ほかの方法もあるのではないか、という議論がすっぽり抜け落ちている。なぜそういう批判をせずに「米軍出ていけ」になってしまうのか。その弊害はないのかを論じないのか。
「理屈はいくらでも言えるわ」「お前はどういう案を持っているのだ」と私に対して批判する人もいよう。では脱線するがその辺の話を。

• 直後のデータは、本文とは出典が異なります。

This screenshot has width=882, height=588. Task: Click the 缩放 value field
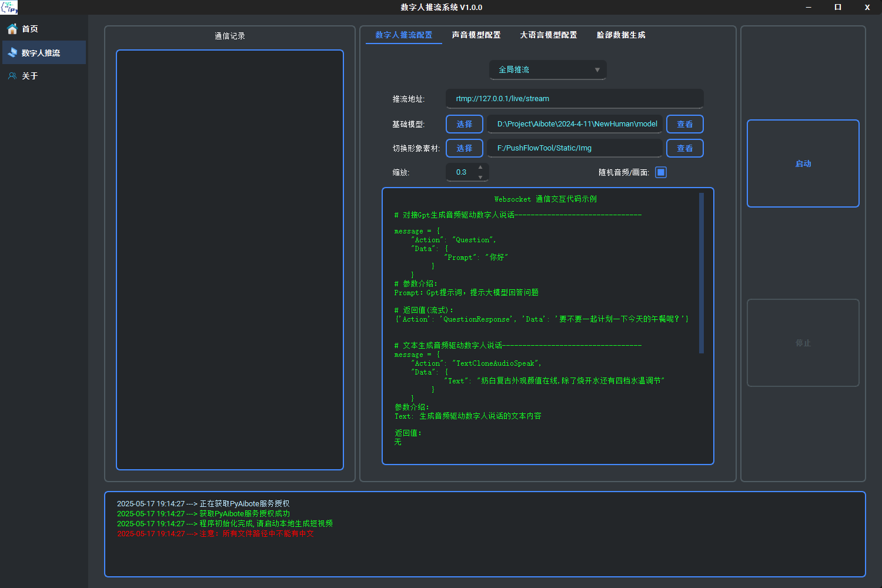click(462, 172)
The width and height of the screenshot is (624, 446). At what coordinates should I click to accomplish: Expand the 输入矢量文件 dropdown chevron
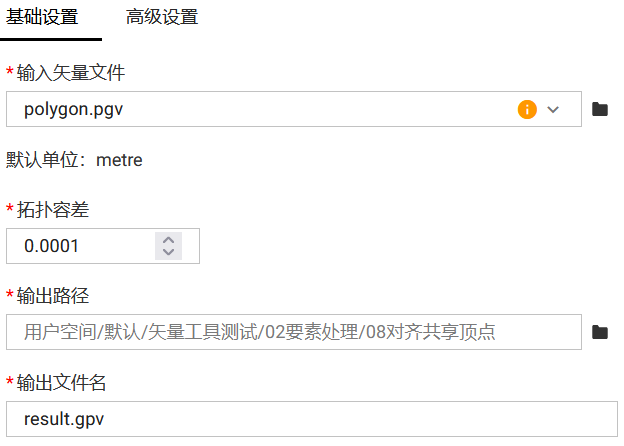click(553, 109)
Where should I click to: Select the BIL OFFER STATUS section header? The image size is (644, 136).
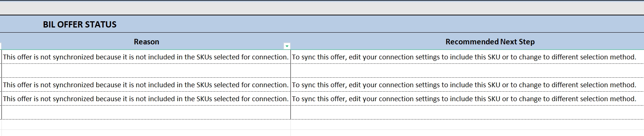[80, 25]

基地があることによる被害が小さくなることが本質なのである。
基地が移転するのではなく街が移転すべきではないのか。お金がかかろうとも。
基地が移転すればその街の被害は小さくなるが、移転が実現するまで何にもおきない。だが街が移転するなら移転した数だけ効果が上がる。
基地を移転すれば移転した先にも被害が起こる。だからと人里離れた場所に移転すれば自然破壊だし、生活基盤がない場所だから基地の規模以上に破壊する。

ことに離着陸の線上にある住宅や施設は早急に移転すべきだ。米国本国では居住禁止になっているという。
移転すれば商圏・コミュニティーが分断破壊されるという批判はあろう。だからこそできる限りまとめて一気に移転すべきだ。
跡地には米兵の家族が住めばよろしい。文句は言うまい。
出ていけ、いや受け入れろと政治的な押し引きで考えるのは単純にすぎる。今できることは何かを考えることも大事なのだ。それを言えない報道機関ってなんだ。やっぱり機関紙だ。

閑話休題。
報道の自由というものはあるが、「報道は神聖にして侵すべからず」ではないのだ。物を言う以上批判はあってしかるべしである。
報道機関の本質を押さえている報道機関であれば批判も慎重にする。その押さえ方に批判はあっていい。その分析は間違っているだろうとか、取り上げる事象が偏っているだろうとかの批判はあっていい。政党はそれぞれの思想性を持っているものだが、その立場からの批判は控えたほうがいい。それでも議論は堂々とすればよろしい。
ましてや特定のイデオロギーに基づいて民衆をミスリードをするような報道機関であれば躊躇なく批判攻撃しても問題はない。民主党が自民党を攻撃するのとなんらかわりなくていいのである。報道機関でございというだけで攻撃されない権利を得るということのほうがおかしいだろう。それこそ「報道機関の独裁」である。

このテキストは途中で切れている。